Bioconductor / SparseArray

High-performance sparse data representation and manipulation in R
6 stars 2 forks source link

Feature request: Method for coercing delayed array to SVT_SparseArray #13

Open ekageyama opened 2 weeks ago

ekageyama commented 2 weeks ago

Currently it is tricky to convert a delayed array to SVT format, since there is no default or method for coercion.

hpages commented 2 weeks ago

One way to do this at the moment is to go thru the COO_SparseArray representation i.e. to do as(as(<DelayedArray>, "COO_SparseArray"), "SVT_SparseArray"). The first coercion will use block processing so won't necessarily be very efficient. The second coercion (from COO_SparseArray to SVT_SparseArray) should be quite efficient though.

But yeah, we should be able to just do as(<DelayedArray>, "SVT_SparseArray") or realize(<DelayedArray>) (the latter will soon be modified to return an SVT_SparseArray when the DelayedArray object is sparse). This is on my TODO list.

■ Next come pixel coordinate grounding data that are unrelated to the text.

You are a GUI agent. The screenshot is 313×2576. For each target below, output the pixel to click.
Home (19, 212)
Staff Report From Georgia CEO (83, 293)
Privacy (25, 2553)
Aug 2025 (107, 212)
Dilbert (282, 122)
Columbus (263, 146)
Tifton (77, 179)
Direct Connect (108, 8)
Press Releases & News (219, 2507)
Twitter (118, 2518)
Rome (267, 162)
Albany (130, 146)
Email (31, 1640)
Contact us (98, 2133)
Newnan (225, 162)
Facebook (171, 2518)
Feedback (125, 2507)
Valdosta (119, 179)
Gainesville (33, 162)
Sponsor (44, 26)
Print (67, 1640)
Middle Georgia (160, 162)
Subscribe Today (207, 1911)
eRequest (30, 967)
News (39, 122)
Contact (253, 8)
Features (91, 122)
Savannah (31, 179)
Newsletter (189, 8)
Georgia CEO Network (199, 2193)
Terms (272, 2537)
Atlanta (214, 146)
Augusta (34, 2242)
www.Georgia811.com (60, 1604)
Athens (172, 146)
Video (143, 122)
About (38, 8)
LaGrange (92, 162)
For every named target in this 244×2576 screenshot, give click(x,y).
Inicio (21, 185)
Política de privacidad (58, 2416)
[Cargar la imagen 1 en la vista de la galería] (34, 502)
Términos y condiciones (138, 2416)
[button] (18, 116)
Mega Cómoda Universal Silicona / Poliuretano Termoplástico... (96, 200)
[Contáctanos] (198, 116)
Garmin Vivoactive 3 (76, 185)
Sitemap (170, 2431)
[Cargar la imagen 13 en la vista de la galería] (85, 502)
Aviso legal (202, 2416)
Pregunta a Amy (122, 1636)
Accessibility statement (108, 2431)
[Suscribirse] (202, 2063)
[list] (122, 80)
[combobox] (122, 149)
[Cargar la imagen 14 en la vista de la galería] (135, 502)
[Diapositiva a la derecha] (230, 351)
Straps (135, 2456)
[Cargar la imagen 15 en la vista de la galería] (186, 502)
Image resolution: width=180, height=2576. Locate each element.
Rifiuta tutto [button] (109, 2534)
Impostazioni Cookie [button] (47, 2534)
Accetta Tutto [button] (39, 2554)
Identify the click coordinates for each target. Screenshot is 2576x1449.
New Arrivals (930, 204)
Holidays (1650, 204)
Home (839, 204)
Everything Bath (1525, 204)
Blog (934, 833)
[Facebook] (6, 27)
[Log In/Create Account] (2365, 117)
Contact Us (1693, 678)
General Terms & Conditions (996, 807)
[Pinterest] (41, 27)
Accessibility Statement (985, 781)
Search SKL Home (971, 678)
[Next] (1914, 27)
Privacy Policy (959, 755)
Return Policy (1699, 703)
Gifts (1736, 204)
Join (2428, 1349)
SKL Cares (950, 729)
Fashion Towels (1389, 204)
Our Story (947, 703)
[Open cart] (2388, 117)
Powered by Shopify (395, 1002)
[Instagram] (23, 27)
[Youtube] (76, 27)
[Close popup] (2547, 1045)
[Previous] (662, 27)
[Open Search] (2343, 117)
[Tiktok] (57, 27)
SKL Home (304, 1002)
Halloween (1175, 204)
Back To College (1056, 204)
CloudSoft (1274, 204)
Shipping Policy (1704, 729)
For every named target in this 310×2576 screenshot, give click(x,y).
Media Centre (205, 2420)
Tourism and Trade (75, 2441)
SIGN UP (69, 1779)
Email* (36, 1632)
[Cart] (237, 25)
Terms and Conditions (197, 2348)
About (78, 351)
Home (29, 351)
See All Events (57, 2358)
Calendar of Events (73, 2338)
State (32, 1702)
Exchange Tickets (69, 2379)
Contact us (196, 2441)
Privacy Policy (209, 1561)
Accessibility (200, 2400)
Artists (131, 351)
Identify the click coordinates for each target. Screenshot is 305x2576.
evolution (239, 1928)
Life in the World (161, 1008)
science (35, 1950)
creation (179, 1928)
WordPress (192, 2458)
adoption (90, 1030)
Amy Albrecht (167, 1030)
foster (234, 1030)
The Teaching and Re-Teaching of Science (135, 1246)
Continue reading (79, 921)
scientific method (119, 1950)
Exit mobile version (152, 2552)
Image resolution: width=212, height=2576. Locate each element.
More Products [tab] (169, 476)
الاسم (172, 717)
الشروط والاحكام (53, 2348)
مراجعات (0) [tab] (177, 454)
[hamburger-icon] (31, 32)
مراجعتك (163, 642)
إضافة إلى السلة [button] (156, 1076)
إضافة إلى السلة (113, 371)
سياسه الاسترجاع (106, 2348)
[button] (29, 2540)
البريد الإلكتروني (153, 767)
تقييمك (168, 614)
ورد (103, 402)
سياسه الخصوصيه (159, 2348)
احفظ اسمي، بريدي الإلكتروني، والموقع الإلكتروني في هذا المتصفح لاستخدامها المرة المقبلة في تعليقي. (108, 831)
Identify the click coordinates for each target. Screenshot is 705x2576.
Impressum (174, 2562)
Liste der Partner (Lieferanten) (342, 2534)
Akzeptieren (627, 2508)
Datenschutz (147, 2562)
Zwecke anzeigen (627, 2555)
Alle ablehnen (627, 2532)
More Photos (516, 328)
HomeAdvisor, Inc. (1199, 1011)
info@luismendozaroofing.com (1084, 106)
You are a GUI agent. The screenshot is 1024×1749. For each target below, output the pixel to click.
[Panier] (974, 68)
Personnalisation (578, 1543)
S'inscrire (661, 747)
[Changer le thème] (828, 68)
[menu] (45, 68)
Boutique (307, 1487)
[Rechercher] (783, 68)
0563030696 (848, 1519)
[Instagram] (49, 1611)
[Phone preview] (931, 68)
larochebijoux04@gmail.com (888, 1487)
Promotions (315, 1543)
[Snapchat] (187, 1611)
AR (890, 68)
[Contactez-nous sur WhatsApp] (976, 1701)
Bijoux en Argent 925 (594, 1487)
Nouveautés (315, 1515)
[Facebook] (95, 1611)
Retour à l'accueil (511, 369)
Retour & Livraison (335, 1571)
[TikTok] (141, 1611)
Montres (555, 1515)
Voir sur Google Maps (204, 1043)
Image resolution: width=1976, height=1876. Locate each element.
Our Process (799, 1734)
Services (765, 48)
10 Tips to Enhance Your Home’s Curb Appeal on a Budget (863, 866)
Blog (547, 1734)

FYI I recently added specialized coercion methods to go from TENxMatrix, H5ADMatrix, H5SparseMatrix, TENxMatrixSeed, CSC_H5ADMatrixSeed, and CSC_H5SparseMatrixSeed, to SVT_SparseMatrix. These are quite efficient. Also they can handle big sparse datasets (i.e. datasets with more than 2^31-1 nonzero values) like the "1.3 Million Brain Cell Dataset" from 10x Genomics, as long as your machine has enough RAM:

library(HDF5Array)
library(ExperimentHub)
hub <- ExperimentHub()
fname <- hub[["EH1039"]]
oneM <- TENxMatrix(fname, group="mm10")
svt <- as(oneM, "SVT_SparseMatrix")  # takes about 1.5 min and consumes about 22g of RAM

This is with HDF5Array 1.33.3 (latest devel version).